> **Selected excerpt**
◆ ◆ ◆
Perhaps your grandmother had Alzheimer’s disease; maybe your mom or dad is currently living with the disease. You may be concerned that you are seeing signs of the disease in yourself or a loved one. Whatever the situation, if your family has been touched by Alzheimer’s, it is natural to be curious if a genetic test is valuable in predicting the likelihood of developing the disease. Although the cause of Alzheimer’s is still unknown, scientists have identified a number of genes that impact your risk of developing the disease.
On Thursday, April 6, the U.S. Food and Drug Administration (FDA) announced that they have approved at-home genetic testing through the 23andMe Personal Genome Service Genetic Health Risk (GHR) test, which tests for genes associated with risk of 10 diseases or conditions, including late-onset Alzheimer’s. People will be able to send 23andMe a saliva sample and receive their genetic data back through the mail.
◆ ◆ ◆
> **Records provided**

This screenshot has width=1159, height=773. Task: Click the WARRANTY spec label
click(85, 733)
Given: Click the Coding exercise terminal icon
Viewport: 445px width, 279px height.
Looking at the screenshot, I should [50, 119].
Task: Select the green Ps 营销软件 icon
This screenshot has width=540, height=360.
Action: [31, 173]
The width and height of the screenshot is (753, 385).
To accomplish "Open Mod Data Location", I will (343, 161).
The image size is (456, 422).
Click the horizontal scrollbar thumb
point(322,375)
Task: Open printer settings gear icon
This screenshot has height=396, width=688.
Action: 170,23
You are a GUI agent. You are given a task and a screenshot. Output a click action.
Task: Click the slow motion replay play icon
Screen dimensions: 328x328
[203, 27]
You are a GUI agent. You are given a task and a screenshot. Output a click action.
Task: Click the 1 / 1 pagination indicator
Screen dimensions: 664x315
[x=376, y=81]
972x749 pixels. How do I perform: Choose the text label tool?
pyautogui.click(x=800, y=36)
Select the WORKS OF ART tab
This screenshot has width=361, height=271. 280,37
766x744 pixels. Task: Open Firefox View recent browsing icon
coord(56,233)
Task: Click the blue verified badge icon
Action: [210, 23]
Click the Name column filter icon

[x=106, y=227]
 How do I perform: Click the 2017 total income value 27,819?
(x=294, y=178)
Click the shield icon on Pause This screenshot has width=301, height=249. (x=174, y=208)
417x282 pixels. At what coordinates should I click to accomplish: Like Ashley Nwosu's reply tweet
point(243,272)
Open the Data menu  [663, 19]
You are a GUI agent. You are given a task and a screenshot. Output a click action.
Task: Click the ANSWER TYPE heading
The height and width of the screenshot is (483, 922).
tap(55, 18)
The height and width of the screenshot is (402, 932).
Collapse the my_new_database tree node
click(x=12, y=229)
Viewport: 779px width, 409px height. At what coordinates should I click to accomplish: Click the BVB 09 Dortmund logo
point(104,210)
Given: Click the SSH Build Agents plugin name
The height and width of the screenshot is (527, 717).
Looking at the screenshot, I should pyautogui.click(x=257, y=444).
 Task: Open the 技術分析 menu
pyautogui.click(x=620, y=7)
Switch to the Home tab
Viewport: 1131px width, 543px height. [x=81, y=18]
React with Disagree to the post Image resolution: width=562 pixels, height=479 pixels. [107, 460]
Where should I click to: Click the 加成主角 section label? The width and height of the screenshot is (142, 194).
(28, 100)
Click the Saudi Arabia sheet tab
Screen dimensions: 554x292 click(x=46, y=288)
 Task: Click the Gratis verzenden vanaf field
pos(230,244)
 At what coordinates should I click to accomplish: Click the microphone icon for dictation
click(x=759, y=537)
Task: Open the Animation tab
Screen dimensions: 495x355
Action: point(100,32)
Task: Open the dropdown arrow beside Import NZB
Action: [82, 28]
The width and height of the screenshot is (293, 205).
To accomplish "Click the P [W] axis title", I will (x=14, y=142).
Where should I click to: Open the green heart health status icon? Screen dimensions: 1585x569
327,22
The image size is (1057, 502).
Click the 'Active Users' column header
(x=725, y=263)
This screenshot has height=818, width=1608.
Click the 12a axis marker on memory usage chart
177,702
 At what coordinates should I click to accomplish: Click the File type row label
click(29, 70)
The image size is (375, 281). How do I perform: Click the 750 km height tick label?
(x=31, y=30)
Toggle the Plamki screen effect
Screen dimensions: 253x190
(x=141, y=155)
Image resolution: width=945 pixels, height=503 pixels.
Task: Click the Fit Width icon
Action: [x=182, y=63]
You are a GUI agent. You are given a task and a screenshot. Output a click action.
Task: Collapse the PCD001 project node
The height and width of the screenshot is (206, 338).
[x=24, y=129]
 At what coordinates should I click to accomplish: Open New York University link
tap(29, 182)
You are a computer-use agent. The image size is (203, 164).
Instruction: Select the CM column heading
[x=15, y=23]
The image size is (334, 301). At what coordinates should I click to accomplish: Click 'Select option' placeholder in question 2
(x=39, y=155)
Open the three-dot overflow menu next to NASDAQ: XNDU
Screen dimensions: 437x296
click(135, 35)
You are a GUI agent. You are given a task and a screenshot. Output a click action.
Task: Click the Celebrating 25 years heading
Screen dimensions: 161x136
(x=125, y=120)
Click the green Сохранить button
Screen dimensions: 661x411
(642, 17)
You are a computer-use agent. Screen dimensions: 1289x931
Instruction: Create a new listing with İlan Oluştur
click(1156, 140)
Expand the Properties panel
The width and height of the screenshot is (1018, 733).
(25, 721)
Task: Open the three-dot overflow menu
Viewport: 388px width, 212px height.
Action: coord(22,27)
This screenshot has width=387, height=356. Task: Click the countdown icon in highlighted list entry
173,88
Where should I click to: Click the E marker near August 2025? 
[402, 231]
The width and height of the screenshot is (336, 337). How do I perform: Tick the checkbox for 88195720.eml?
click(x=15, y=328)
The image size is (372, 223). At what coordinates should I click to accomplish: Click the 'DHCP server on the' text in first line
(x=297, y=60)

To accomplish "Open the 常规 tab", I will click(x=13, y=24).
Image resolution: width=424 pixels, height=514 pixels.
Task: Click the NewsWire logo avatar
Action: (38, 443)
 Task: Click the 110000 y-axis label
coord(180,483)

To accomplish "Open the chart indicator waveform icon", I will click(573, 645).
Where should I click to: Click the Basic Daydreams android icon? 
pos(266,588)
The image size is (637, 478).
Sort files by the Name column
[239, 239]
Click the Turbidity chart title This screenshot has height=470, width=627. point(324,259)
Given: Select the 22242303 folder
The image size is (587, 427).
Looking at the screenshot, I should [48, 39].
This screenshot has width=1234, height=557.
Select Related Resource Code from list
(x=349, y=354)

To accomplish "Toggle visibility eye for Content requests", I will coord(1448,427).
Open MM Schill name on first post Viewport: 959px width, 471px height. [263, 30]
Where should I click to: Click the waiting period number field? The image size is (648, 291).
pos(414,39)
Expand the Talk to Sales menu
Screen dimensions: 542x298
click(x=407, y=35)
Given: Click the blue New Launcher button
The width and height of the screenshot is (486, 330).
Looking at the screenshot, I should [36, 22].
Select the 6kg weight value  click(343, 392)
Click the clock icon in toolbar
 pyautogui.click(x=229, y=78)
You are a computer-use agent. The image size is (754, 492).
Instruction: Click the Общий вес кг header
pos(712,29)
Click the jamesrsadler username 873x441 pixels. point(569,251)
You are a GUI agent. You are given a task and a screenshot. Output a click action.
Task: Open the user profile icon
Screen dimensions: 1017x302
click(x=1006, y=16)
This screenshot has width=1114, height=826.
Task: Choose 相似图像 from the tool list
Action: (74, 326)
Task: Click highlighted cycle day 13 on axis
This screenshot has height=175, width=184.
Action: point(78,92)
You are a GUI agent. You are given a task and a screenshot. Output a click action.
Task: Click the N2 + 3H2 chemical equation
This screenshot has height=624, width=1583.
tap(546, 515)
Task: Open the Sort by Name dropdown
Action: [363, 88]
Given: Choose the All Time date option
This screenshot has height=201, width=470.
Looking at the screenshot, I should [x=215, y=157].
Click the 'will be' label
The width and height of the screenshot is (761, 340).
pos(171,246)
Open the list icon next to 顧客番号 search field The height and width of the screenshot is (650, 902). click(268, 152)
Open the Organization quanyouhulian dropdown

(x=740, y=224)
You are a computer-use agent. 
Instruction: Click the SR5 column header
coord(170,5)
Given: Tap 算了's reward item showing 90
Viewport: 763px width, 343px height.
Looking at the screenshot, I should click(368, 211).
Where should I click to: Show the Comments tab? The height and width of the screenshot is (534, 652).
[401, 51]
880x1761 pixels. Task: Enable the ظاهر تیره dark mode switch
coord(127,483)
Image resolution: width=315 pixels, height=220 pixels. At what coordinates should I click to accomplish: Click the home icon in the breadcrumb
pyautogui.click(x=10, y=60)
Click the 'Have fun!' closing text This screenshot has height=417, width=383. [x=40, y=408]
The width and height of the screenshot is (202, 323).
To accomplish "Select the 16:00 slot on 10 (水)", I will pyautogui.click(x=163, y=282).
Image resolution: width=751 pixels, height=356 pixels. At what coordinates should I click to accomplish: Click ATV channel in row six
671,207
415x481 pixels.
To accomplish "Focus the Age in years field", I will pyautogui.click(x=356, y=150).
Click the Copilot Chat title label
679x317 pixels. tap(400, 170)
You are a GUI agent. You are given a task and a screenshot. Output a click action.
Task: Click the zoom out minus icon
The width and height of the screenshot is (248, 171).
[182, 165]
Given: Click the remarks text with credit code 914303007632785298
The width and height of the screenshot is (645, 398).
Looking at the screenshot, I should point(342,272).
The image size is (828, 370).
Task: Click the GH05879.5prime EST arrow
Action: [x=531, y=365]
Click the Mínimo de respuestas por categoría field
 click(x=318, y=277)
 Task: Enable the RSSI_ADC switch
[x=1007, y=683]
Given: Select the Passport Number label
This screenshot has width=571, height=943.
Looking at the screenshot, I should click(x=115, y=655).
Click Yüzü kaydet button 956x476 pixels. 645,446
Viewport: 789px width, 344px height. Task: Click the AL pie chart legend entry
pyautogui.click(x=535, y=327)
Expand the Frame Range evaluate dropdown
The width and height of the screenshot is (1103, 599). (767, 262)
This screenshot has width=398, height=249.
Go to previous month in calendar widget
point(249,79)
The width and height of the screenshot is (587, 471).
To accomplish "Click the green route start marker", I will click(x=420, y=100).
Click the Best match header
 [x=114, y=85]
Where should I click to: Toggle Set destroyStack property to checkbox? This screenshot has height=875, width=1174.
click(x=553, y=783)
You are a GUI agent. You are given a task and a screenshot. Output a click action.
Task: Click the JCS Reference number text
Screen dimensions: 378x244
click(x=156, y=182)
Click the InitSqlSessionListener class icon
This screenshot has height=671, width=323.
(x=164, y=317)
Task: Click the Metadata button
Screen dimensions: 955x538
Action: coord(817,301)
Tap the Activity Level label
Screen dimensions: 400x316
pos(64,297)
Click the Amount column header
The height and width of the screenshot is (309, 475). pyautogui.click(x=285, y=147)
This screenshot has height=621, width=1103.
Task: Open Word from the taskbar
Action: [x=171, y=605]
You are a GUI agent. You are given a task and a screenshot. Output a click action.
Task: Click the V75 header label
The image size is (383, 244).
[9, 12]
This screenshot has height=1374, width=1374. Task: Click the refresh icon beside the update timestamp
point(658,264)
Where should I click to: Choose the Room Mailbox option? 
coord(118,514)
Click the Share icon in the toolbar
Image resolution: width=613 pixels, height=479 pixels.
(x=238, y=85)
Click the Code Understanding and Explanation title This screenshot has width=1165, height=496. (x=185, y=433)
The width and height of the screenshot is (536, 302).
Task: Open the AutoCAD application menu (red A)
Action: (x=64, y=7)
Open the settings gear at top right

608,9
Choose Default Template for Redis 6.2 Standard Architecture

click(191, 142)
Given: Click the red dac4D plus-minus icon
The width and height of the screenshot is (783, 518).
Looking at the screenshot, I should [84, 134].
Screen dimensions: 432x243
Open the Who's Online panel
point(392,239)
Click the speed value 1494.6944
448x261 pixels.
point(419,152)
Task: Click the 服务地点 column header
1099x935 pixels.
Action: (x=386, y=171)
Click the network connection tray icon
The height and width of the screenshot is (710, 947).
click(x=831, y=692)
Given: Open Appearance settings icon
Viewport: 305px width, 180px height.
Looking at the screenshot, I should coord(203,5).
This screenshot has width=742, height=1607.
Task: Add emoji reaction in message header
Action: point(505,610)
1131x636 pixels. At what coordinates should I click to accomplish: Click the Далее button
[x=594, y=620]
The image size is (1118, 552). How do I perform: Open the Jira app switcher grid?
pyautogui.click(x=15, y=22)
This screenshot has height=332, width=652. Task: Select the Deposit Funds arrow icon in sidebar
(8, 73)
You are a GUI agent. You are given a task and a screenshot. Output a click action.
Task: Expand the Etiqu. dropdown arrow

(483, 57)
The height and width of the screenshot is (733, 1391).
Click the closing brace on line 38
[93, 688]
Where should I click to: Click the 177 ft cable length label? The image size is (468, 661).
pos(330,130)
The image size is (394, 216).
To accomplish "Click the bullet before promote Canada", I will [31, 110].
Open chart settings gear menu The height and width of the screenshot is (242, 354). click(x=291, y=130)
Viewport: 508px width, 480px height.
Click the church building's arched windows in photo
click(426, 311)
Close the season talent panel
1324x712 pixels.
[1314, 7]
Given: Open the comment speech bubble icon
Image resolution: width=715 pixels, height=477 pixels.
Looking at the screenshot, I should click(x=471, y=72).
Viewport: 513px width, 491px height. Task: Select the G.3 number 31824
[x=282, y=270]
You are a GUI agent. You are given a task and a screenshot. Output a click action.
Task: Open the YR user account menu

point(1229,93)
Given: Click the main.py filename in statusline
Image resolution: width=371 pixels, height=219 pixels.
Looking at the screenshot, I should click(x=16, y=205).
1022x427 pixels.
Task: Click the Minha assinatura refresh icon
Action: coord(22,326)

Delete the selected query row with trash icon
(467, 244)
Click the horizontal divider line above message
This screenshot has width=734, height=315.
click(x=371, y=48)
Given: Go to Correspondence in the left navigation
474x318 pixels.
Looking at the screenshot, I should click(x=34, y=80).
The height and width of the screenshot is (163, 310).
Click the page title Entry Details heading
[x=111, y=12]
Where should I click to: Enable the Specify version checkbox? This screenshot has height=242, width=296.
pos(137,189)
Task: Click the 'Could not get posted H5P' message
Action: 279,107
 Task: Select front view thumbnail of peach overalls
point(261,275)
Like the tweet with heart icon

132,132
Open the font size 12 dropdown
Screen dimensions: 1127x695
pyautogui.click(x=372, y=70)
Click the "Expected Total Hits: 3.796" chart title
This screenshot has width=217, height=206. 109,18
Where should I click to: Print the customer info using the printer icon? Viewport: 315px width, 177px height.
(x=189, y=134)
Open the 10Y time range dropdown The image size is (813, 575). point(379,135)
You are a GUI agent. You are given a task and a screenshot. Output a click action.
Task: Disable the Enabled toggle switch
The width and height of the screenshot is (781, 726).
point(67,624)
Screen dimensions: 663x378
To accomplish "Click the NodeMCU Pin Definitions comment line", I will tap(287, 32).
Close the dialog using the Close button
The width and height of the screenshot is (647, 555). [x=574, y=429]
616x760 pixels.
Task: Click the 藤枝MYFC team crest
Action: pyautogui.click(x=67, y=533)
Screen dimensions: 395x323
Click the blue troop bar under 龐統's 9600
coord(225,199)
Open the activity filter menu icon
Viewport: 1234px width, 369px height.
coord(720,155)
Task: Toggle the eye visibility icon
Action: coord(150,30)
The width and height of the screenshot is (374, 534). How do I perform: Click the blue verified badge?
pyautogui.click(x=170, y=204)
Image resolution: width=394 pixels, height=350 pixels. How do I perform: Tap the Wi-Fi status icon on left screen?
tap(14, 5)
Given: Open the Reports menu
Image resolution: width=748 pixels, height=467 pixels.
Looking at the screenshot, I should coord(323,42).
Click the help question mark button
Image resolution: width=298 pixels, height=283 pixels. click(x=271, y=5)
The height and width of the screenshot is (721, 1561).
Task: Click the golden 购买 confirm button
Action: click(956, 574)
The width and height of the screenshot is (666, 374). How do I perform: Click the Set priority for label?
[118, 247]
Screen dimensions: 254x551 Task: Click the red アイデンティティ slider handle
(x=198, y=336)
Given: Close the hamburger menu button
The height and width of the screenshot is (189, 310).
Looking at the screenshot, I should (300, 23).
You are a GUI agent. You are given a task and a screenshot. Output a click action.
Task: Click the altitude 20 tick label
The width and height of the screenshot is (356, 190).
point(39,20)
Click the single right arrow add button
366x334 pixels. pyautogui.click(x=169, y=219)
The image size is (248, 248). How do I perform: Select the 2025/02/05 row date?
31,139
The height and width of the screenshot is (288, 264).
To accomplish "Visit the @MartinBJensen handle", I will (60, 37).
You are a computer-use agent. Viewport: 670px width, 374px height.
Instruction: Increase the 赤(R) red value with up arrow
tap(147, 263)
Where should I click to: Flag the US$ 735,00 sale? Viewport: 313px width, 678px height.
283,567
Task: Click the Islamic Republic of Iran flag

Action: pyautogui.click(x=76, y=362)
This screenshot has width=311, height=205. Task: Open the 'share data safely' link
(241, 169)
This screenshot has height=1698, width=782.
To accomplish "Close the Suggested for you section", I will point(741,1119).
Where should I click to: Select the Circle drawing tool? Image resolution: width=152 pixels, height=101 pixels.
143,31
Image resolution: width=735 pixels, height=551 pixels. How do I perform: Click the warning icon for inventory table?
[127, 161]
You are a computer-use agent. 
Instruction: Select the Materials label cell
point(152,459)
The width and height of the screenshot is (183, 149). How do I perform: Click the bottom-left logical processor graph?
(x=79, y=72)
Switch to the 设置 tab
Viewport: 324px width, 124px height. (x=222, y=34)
◆ ◆ ◆
> **What you will do**
**1)** In the text on at-home genetic testing for Alzheimer's risk, substitute "cheek swab" for "saliva" and write out the passage starting with "On Thursday, April" and going on through "through the mail.".
**2)** Pick up the text on at-home genetic testing for Alzheimer's risk after its last sentence and continue it.
The records play no part in this work.

> **Answers**
**1)**
On Thursday, April 6, the U.S. Food and Drug Administration (FDA) announced that they have approved at-home genetic testing through the 23andMe Personal Genome Service Genetic Health Risk (GHR) test, which tests for genes associated with risk of 10 diseases or conditions, including late-onset Alzheimer’s. People will be able to send 23andMe a cheek swab sample and receive their genetic data back through the mail.

**2)**
We spoke with Keith Fargo, Ph.D., Director of Scientific Programs and Outreach at the Alzheimer’s Association, about what you need to know about this type of testing – and what the results tell (and don’t tell) you.
Two categories of genes influence whether a person develops a disease: risk genes and deterministic genes. Alzheimer’s genes have been found in both categories. Can you explain the difference between these types of genes?
Risk genes increase the likelihood of developing a disease, but do not guarantee it will happen. Deterministic genes directly cause a disease; they guarantee that anyone who inherits one will develop the disorder.